The Quiet Unease
Chicago March 2011
For a Tuesday night, the hotel bar wasn’t overly crowded, even with a handful of fans scattered throughout. They wandered in easily, unbothered, and headed for the reserved section they’d requested. The band was already there, settled in and waiting.
Late-night dinner plates cluttered the table—picked-over appetizers, crumpled napkins. Wine bottles stood between them like punctuation marks, some empty, some not quite there yet.
Jon slid into his chair and felt the night finally catch up to him, the edge of adrenaline on the cusp of coming down or lingering in the afterglow a little longer. One thing he knew for sure: he needed wine.
“Ah, behold—His Royal Highness arrives” Lema said, lifting his highball. “We’ve been holding court.”
Jon arched a brow. “Fuck off, Lema. Looks more like starting without me.”
“Allow me to amend that injustice,” Lema mocked, pouring wine into Jon’s glass.
Laughter rippled around the table, and after a beat, Jon joined in.
The show had held together. Jon clung to that. He’d even joked with the crowd about it—how one minute he was playing Dad, the next he was under the lights with a guitar strapped across his chest. He’d done his job. He’d compensated. That had to count for something. The tour didn’t stop because things felt slightly off.
Someone nudged him, leaning in close. “Hey,” Obie said quietly, “you notice anything… off tonight?”
Jon tilted his head, eyes scanning the table as he sipped. Off? Sure, he had noticed. The tiny things. Richie drifting mid-bridge, cues just a touch late, the way a downbeat hung a half second longer than it should have. Nothing catastrophic. Enough to needle at him, though.
Draining his glass, he let the warmth settle, reaching for another. Across the table, Richie was talking with his hands, animated, loose. Too loose. Matt and Cliff laughed too loudly at something Kennedy and Jeanie were saying.
His eyes searched for his wife. She’d be watching—not in judgment, but with that quiet radar for everything that stacked beneath the surface. Pregnant, exhausted, running a tour with one hand while holding their life together with the other. The last thing he wanted was to upset her.
He also didn’t want to be upset himself. Didn’t want to sit here tight and vigilant, pretending the night hadn’t drained something from him. The show hadn’t fallen apart, but it hadn’t locked in either. And he refused to let that be the only thing he carried upstairs.
So he kept refilling his glass. Not enough to make it a problem. Just enough to take the edge off, he told himself.
♱ ♱ ♱ ♱ ♱ ♱ ♱ ♱ ♱ ♱
The arena felt different when it was empty—big and quiet. Ari preferred it this way when she needed to get things done. No screaming, no lights, no expectations. Just concrete, cables, and problems that could still be fixed.
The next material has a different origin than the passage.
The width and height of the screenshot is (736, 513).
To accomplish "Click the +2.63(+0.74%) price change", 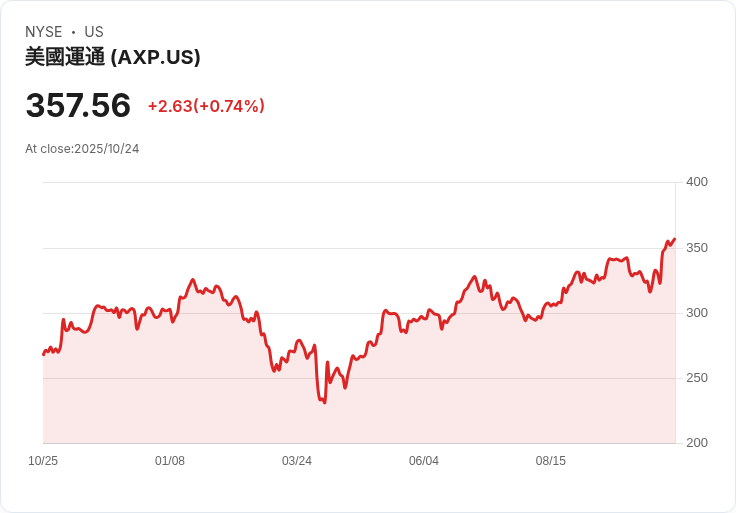I will (206, 106).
She adjusted the IV line slung over her shoulder, an old, familiar weight she hadn’t expected to need again, and glanced at the dog sleeping at her feet, blissfully unaware that she was running a tour, growing a human.
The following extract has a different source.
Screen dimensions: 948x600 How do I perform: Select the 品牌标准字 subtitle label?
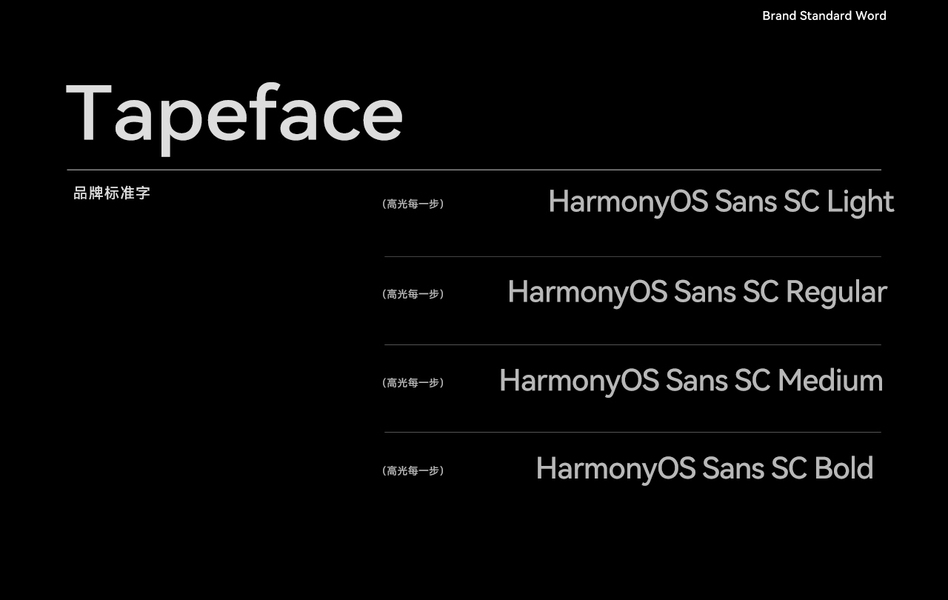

Night one in Chicago had survived itself—far from a disaster—but it had frayed in small places. A few missed cues. A half-second delay that shouldn’t have been there. Tiny things most people wouldn’t notice. Ari noticed everything—especially when she hadn’t slept in two days.
She always had.
“Okay,” Ari said, stopping mid-floor. “Let’s isolate bass and keys first.”
At the front of the house, Kennedy was already at the console, fingers moving with muscle memory. Lefty crouched by the monitors, head tilted like he was listening through bone instead of ears. Tony lingered a few feet back, tablet tucked against his chest, eyes tracking the room instead of the screens.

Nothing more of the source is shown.